Stored data entries
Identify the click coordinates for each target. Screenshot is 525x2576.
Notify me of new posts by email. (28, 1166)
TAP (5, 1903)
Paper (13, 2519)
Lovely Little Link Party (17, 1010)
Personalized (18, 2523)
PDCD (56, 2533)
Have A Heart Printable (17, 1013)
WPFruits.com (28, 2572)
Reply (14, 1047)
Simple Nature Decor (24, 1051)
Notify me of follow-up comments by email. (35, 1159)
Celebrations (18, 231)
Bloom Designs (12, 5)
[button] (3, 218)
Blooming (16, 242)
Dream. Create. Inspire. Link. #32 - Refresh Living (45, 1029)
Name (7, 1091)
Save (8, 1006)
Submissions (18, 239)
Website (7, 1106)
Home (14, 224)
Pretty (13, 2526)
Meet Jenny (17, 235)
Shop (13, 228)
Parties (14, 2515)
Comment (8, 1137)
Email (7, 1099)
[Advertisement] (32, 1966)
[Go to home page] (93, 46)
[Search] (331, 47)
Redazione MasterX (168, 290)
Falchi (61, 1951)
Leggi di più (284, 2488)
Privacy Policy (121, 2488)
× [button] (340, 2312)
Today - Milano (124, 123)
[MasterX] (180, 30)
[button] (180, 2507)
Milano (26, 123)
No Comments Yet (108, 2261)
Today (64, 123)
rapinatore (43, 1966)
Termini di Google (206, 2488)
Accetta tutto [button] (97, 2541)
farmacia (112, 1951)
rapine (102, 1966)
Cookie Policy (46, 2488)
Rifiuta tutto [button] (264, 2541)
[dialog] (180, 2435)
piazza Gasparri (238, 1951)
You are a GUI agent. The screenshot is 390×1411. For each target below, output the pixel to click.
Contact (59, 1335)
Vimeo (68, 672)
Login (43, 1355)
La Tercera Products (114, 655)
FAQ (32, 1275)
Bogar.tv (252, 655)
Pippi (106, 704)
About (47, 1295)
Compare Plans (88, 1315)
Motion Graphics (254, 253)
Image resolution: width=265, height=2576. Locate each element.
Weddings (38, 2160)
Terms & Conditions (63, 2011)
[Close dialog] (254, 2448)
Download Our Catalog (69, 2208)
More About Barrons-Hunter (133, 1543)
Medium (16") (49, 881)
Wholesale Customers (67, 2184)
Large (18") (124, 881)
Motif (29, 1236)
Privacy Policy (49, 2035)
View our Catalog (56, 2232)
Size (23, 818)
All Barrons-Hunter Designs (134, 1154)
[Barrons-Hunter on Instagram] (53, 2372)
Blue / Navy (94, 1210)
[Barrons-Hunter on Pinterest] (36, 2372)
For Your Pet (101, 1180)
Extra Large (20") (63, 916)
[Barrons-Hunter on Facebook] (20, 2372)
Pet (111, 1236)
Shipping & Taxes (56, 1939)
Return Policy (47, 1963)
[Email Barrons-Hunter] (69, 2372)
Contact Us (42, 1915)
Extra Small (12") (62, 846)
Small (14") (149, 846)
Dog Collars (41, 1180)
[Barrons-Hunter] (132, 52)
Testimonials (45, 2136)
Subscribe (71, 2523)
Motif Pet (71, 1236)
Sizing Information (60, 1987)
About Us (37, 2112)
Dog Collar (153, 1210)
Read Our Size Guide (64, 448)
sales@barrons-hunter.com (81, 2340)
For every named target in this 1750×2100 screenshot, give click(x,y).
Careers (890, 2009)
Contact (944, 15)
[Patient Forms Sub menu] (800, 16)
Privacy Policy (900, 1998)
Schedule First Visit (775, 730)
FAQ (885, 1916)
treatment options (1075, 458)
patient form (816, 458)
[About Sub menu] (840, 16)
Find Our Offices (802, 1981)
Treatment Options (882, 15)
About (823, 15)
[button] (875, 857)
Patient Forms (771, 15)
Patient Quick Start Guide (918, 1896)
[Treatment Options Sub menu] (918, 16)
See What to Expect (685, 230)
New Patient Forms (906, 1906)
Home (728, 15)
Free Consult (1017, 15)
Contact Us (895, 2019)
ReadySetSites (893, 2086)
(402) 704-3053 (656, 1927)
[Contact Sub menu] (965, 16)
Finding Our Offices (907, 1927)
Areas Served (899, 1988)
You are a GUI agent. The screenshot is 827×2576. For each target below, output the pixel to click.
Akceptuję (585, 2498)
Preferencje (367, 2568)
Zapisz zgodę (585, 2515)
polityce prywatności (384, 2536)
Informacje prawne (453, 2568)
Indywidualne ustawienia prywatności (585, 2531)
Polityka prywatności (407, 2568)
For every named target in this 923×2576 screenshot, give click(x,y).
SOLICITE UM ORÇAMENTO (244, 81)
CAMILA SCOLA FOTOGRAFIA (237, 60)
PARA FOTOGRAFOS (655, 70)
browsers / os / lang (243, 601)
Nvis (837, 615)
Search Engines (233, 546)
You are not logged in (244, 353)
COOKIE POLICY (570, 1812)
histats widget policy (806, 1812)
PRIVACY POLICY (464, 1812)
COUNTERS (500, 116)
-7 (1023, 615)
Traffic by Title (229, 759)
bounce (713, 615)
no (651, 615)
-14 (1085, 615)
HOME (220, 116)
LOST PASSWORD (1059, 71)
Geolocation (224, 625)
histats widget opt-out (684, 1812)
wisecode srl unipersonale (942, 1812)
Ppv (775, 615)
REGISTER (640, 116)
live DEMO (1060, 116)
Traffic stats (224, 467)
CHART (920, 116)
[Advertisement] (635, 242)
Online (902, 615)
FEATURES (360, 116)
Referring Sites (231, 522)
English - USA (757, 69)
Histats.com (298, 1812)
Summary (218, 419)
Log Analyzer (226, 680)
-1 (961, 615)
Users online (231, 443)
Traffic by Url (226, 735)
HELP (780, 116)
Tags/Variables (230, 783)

● **Requirement**: Each line above that contains the word "below" must be copied.

● **Answer space**:
You are a GUI agent. The screenshot is 390×1411. For each target below, output the pixel to click.
You are a GUI agent. The screenshot is 827×2576. For each target below, output the pixel to click.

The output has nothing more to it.